George Monroe Stearns (1831-1894) was an American attorney who served as the United States Attorney for the District of Massachusetts from 1886 to 1887.

==Early life==
Stearns was born on April 18, 1831, in Stoughton, Massachusetts. He spent his early years in Rowe, Massachusetts, where his father was a clergyman at the local Unitarian Church.

==Legal career==
After school, Stearns studied law in the office of John Wells in Chicopee, Massachusetts. He was admitted to the Hampden County bar on April 24, 1852, and soon thereafter became Wells' partner.

After Wells moved to Springfield, Massachusetts, Stearns continued to practice law in Chicopee for several years. He eventually moved to Springfield himself, where he practiced with E. D. Beach and later with Marcus Perrin Knowlton.

==Politics==
In 1859, Stearns was a member of the Massachusetts House of Representatives. In 1860, he served on the Committee for the Revision of the Statutes.

In 1867 Stearns was the Democratic nominee for Lieutenant Governor of Massachusetts. He lost to Republican William Claflin 100,381 votes to 68,527.

In 1871, Stearns served in the Massachusetts Senate.

In 1872, Stearns was again the Democratic nominee for Lieutenant Governor.
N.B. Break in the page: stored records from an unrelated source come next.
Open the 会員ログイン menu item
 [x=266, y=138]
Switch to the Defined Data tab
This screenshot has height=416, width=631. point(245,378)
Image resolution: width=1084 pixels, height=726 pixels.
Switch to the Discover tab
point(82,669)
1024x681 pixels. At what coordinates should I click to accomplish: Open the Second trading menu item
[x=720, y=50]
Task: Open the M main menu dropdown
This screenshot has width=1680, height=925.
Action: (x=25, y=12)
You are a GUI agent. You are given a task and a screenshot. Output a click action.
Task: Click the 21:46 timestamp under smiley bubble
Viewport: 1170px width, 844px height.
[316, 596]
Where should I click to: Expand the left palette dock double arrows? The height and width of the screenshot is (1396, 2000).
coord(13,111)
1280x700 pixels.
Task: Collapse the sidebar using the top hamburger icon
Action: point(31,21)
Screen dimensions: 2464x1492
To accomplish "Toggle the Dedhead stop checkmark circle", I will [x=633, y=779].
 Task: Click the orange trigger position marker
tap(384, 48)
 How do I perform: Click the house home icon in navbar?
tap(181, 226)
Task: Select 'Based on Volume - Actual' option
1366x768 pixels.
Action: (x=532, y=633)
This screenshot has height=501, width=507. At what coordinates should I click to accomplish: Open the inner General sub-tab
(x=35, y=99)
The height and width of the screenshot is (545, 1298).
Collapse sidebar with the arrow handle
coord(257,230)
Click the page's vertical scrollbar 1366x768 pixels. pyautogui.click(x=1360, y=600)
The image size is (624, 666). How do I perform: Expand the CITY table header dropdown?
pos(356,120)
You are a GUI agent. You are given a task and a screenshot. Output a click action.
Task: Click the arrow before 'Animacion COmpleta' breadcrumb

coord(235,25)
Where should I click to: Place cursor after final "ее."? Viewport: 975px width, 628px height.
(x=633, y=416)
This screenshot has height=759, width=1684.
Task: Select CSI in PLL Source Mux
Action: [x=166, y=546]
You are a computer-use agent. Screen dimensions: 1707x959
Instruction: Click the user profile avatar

However, when gubernatorial nominee Charles Sumner declined to run, Stearns chose to do the same.

From 1872 to 1874, Stearns was the District Attorney of the Western District of Massachusetts.

He was a delegate to the 1872 Democratic National Convention, supporting Horace Greeley.

==United States Attorney==
In February 1886, Stearns was appointed by President Grover Cleveland to serve as United States Attorney for the District of Massachusetts.

In 1887, he prosecuted Alexander Graham Bell on the grounds that Bell had used fraud and misrepresentation to obtain a patent. Bell won the case.

Stearns stepped down on August 31, 1887, citing ill health.

==Later life and death==
In 1894, Stearns moved to Brookline, Massachusetts. The Hampden County Bar Association held a dinner in his honor before he left, but he was unable to attend due to ill health.

Stearns died on December 31, 1894, at his home in Brookline.

==Personal life==
Stearns married Emily Goodnow on May 17, 1855, in Brooklyn. They had two daughters, Mary Caroline Stearns (1856–1876) and Emily Spaulding Stearns (1858–1870).